Items from a dataset

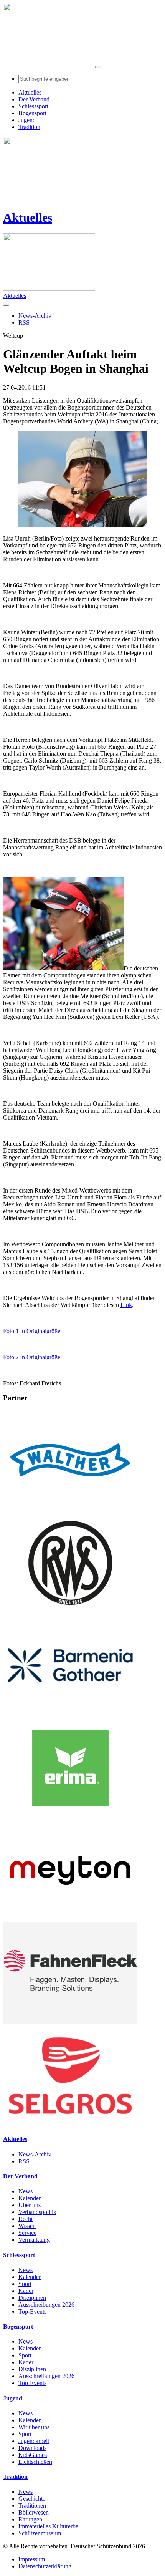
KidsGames (32, 2455)
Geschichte (31, 2498)
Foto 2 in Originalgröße (31, 1357)
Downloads (32, 2448)
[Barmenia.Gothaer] (70, 1713)
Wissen (27, 2226)
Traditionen (32, 2505)
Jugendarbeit (33, 2441)
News (25, 2191)
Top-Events (32, 2311)
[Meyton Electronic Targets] (70, 1919)
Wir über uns (34, 2427)
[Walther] (70, 1508)
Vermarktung (34, 2239)
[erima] (70, 1816)
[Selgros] (70, 2124)
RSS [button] (24, 322)
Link (126, 1305)
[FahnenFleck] (70, 2021)
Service (27, 2232)
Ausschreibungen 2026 (46, 2304)
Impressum (31, 2559)
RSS (24, 2161)
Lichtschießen (35, 2461)
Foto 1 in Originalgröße (31, 1331)
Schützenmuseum (39, 2533)
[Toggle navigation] (98, 67)
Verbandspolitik (37, 2212)
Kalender (29, 2198)
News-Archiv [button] (34, 315)
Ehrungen (30, 2519)
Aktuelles (27, 217)
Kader (25, 2290)
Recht (25, 2219)
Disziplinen (32, 2297)
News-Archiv (34, 2154)
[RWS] (70, 1611)
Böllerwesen (33, 2512)
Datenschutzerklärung (44, 2566)
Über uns (29, 2205)
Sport (24, 2284)
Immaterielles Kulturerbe (48, 2526)
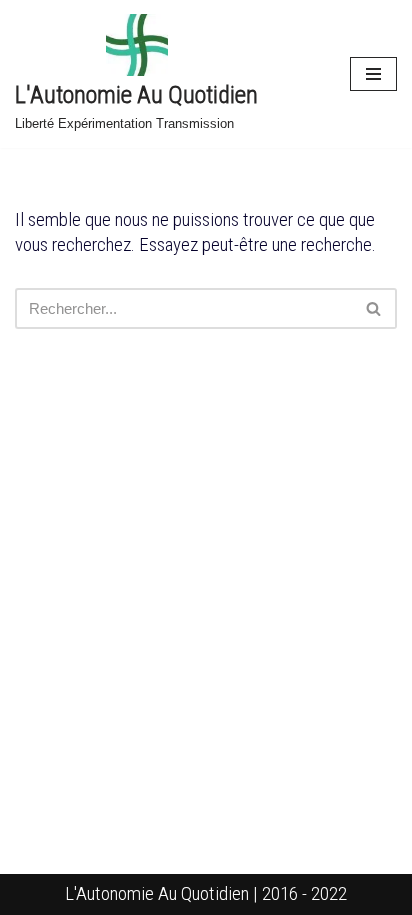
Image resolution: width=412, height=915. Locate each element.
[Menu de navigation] (373, 74)
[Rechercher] (374, 308)
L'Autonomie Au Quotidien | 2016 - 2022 (206, 893)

Aim of the task: Could you repeat exactly the lines above from the line with "Wissen (27, 2226)" up to and including the line with "Schützenmuseum (39, 2533)", and only those?

Exercise solution:
Wissen (27, 2226)
Traditionen (32, 2505)
Jugendarbeit (33, 2441)
News (25, 2191)
Top-Events (32, 2311)
[Meyton Electronic Targets] (70, 1919)
Wir über uns (34, 2427)
[Walther] (70, 1508)
Vermarktung (34, 2239)
[erima] (70, 1816)
[Selgros] (70, 2124)
RSS [button] (24, 322)
Link (126, 1305)
[FahnenFleck] (70, 2021)
Service (27, 2232)
Ausschreibungen 2026 (46, 2304)
Impressum (31, 2559)
RSS (24, 2161)
Lichtschießen (35, 2461)
Foto 1 in Originalgröße (31, 1331)
Schützenmuseum (39, 2533)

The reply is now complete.